Matanya tajam melihat burung-burung camar yang beterbangan sambil membenamkan
tubuhnya ke dalam laut dan setelahnya terbang menjauh. Dia memutar haluan mendekat
pada hewan yang terbang rendah di depannya. Di cermatinya dua galenrong yang hanya menyisakan setengah gulungan tasi. Tangannya masih tetap
menarik-narik tasi yang membentang di
belakang perahunya. Tiba-tiba dia
merasakan sebuah tarikan kuat dari satu tasi
yang dipegangnya dari tadi. Refleks dia memutar guling dan mengikat tasiq yang satu pada baratang, memanjangkan ikatan tali sobal. Perahu itu kini tak lagi melaju.Dia fokus pada tarikan ikan yang sangat
kuat kali ini. Tangannya dengan kekuatan tetap menarik tasiq agar semakin mendekat ke perahu. Sekali waktu dia mengulur
beberapa meter dan memberi kelonggaran pada ikan buruannya meski masih tetap dalam kendalinya.
Kali
ini dengan insting sebagai nelayan yang tak bisa lagi menghitung ini sudah
adegan ke berapa yang telah dilakoninya selama ini. Tak diberinya kesempatan
ikan itu untuk putar haluan lagi, Hampir
dua puluh menit keduanya adu kekuatan. Dia merasakan kekuatan ikan di depannya
semakin mengendor. Ikan itu mulai tampak
di atas permukaan laut mendekat ke perahunya. Sebuah Kaccoq dari kail nomor sepuluh menunggu ikan itu di pinggir perahu.

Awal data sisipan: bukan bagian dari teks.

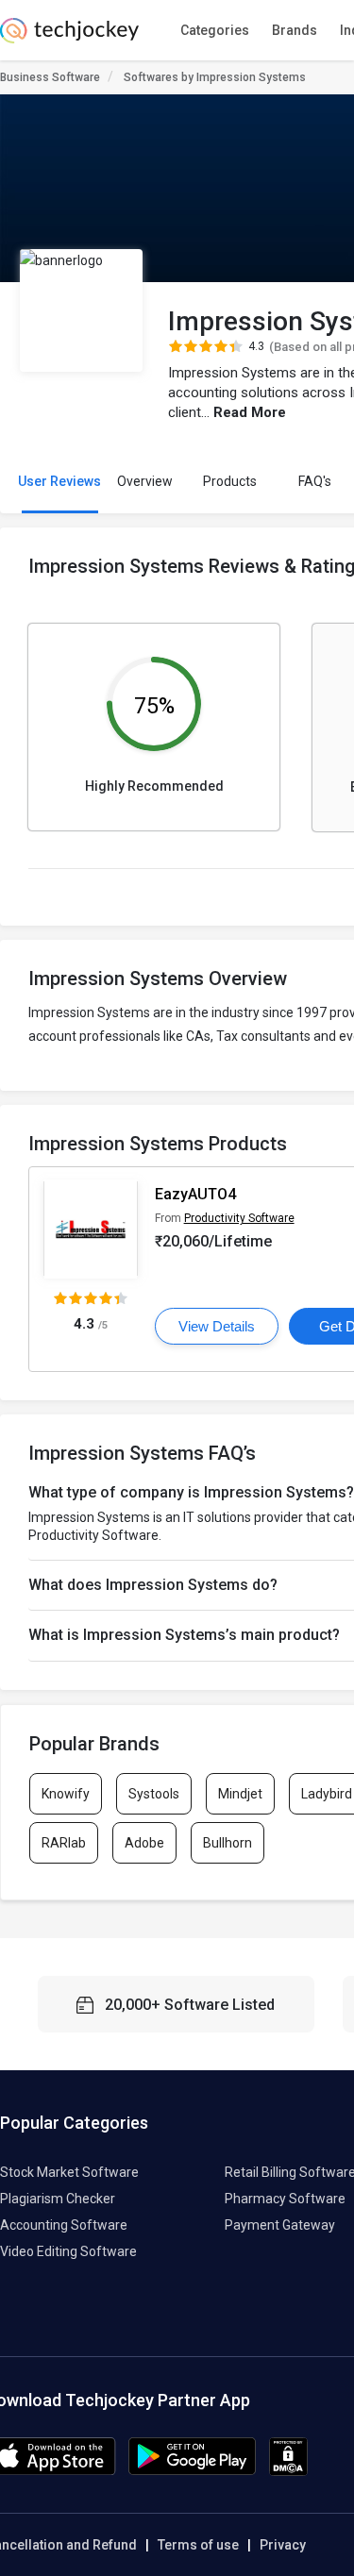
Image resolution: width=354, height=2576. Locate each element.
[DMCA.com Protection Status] (288, 2471)
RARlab (64, 1842)
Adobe (144, 1842)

Benda itu pas menancap di bagian katup insangnya dan kini sudah mendarat di dalam lambung perahu. Seekor Tuna sirip kuning. Ikan itu
menggelepar pasrah. Panjangnya sekira dua lengan orang dewasa. Mungkin beratnya
mencapai dua puluh lima kilo. Matahari sudah terbenam seiring dengung tahrim dari pengeras suara
mesjid di kejauhan. Dua ikan tuna sukses dia bawa pulang. Bibirnya mengulum
senyum meski tempias ombak menampar wajahnya sekali-sekali. Terbayang seorang perempuan yang tak berhenti
resah dari jendela rumah panggung acap kali kakinya melangkah ke bibir pantai, menyusur gelap, dan menyibak gelombang.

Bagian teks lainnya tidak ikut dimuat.